Time and motion studies have been around for a very long time. But most of us don't relate to them when we're in the middle of doing a task. Most of us just carry on, doing the job in the way we know best.
But if someone came along and suddenly told us we'd been doing it wrong, and that there's a better more efficient way to do it, I'm sure it would ruffle a few feathers. After all, most of us are creatures of habit. Not to mention that when it comes to doing a task, time and motion studies do not take into account the human factor. Or the mind set.
An argument I had with a friend many years ago challenged his scientific assumption that the 3-step approach to bowling 5-pin was not only the most efficient, but also yielded the best results overall. And that I should change my 4-step approach in order to achieve my highest possible potential.
I'm somewhat rebellious. Less so than I used to be. I've done some growing over the years. But when someone tells me I'm doing something wrong when I'm comfortable doing what I'm doing...then rebellious is my middle name. Especially when I've tried other methods that didn't work so well for me.
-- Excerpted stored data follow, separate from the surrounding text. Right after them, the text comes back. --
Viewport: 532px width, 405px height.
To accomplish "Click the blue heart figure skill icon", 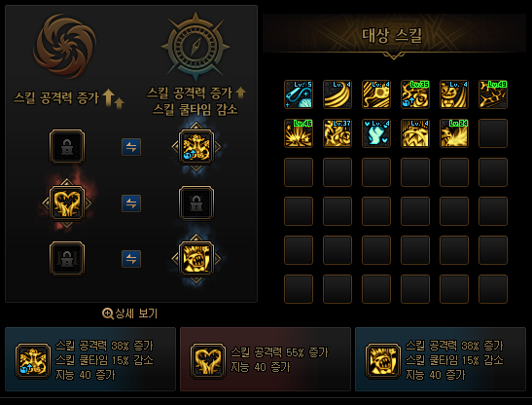I will click(376, 133).
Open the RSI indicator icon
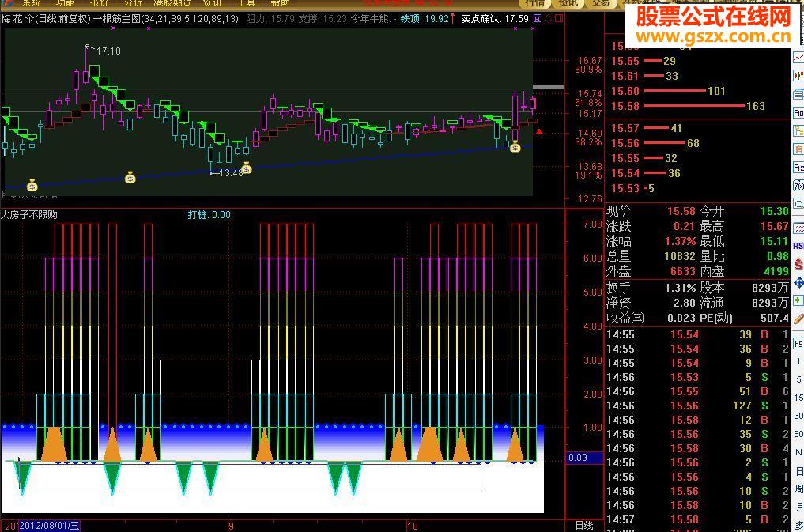Screen dimensions: 804x532 798,246
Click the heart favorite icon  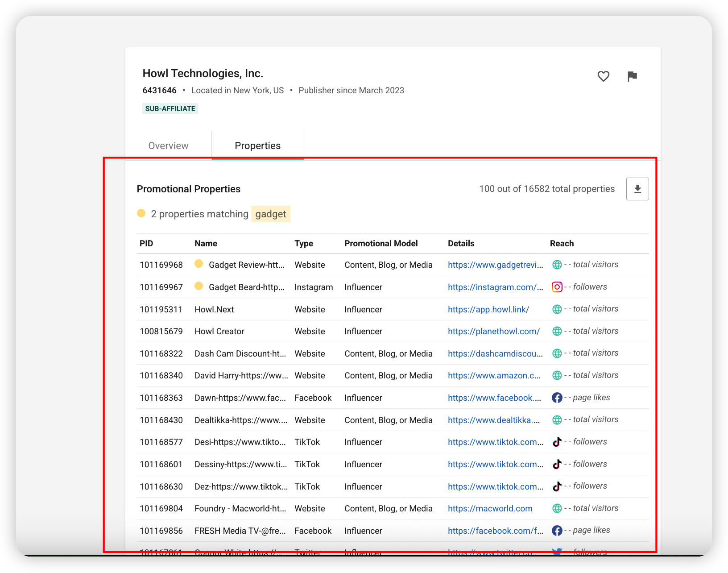[x=603, y=76]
I promptly told him that all the T & M studies in the world wouldn't convince me that for me personally (no one else, just me) using the 4-step approach put me at some type of disadvantage. I'd tried the 3-step, but my performance improved dramatically when I went to 4 steps.
He went on about how I had to change, not only my footing, but also the timing with my arm, adjust my shoulders, and how I held the ball etc etc to achieve the best results.
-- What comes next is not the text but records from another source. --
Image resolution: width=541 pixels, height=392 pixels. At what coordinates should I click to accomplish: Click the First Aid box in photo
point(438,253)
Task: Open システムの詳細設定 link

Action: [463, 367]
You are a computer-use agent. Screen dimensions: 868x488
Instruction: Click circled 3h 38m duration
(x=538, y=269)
Why on earth would I change all those things in order to fulfill someone elses belief, studied or not, about how I wasn't reaching my full potential? There is an individuality factor involved. One that is decidedly human. Not everyone does their best work using T & M studies of efficiency. There is a whole lot more than just the mechanics of doing any kind of ask.
Eventually, my friend conceded. But since I wouldn't change my perspective, I suspect it was more about ending the argument than it was being convinced of what I was saying.
And now, even after all these years, I still maintain that we must take into account the individual, not just the technology.
Don't let others tell you what to do or how to do it when you're comfortable doing what you do. This doesn't mean that you can't be open to suggestions or other ways of doing things.
I'm not saying that you should be stubborn about it. I'm saying that you should be discerning about the information you get.
And that goes double for when you delegate a job.
If you ask your hubby to do a job around the house, don't be all over him, telling him how it must be or should be done. Give him the freedom to do it his way. PERSONAL NOTE: I'm still working on this one.
So why is it that efficiency isn't always the best way? If you can't let go of the need to control how it's done, then you'll end up doing it all yourself. In the words of Dr Phil: "Do you want to be right or do you want to be happy?"